PAGE: YOUR VIEWS ON MICRO FINANCE BANKS IN THE WORLD.
MOHSIN ADHI: Micro financing is growing across the underdeveloped countries. It has been witnessed that Pakistan's microfinance coverage of poor families is lowest to two per cent (among South Asian countries). Among six South Asian countries Bangladesh and Sri Lanka are categorized in high coverage. Nepal and India are in medium whereas Pakistan and Afghanistan are in low outreach coverage. Same is the case with African countries where many international NGO's are working as micro financer.
PAGE: YOUR COMMENTS ON ECONOMIC BUILDING ROLE OF MICRO FINANCING IN PAKISTAN.
MOHSIN ADHI: To bridge the gap between poor families and high net worth client, micro finance is the only tool. As lower class has skills to sell but lacks capital to promote such skills, these could be supported by microfinance banks. Islamic economic system insists on circulation of money and this is possible through micro financing. Investors can invest at smaller levels with the help of micro finance banks and poor families can start earning based on their specialized skills. Once these families become self sufficient, they can then invest their money through micro finance banks and in this way circulation of money is facilitated/ Poor families can get opportunities to raise their standard of living and accordingly strengthen Pakistan's economy with the help of taxation, literacy and other means of spending like health, education, foods, etc.

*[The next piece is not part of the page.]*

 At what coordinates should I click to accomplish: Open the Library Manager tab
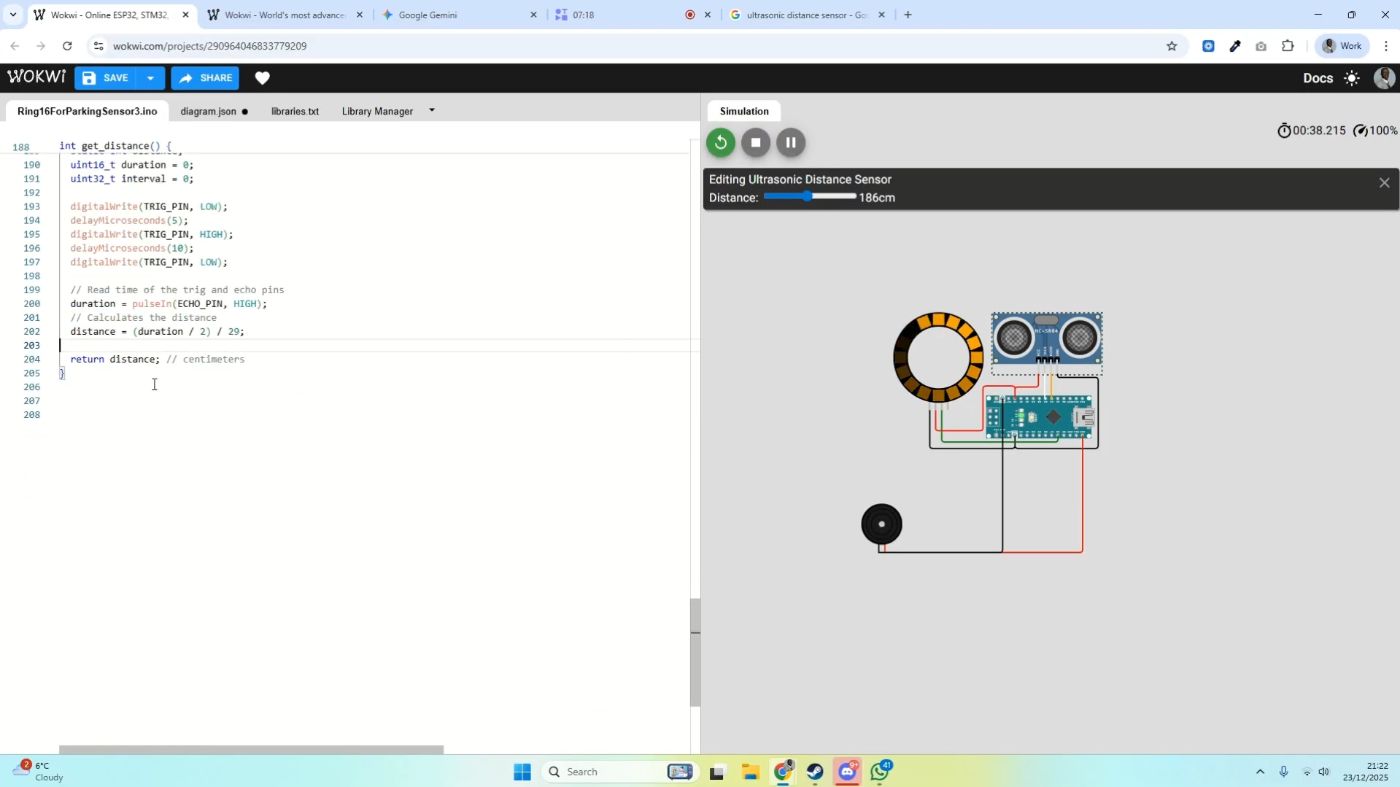pos(377,111)
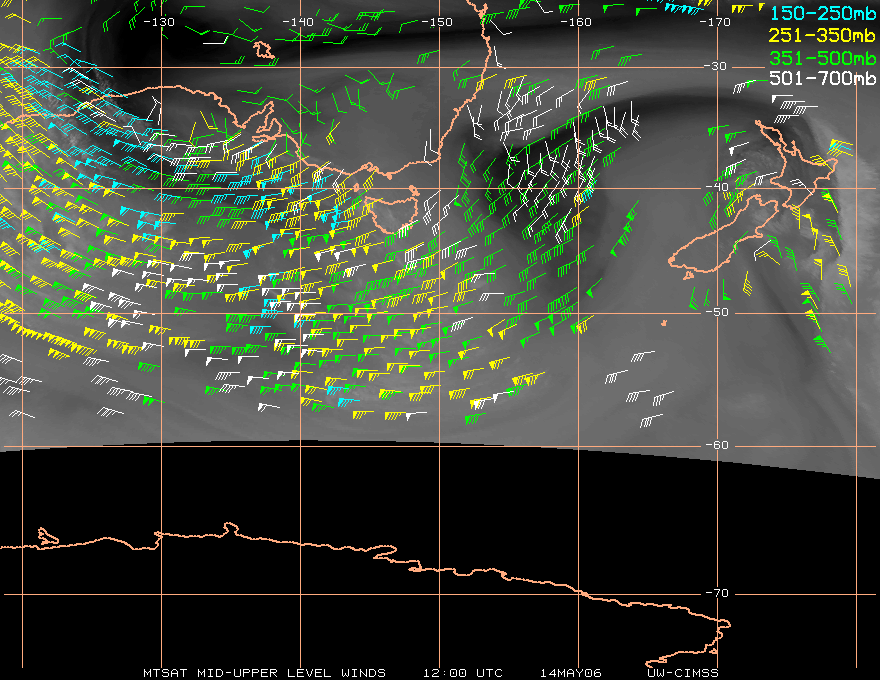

PAGE: YOUR COMMENTS ON BANKING SECTOR.
MOHSIN ADHI: The world is witnessing deep financial crisis and banks across the globe are suffering from nonperforming loans, currency crisis, derivative products issues, and many other problems. Comparatively, Pakistan is in a much better position. The only thing, which hampers profitability of banks in Pakistan, is economic instability. Most of the problems are self-created like government borrowing, lack of planning and policies implementation, lack of confidence building of private investors, etc. Once these problems are encountered, the country with huge potential could easily move towards developed nation InshAllah.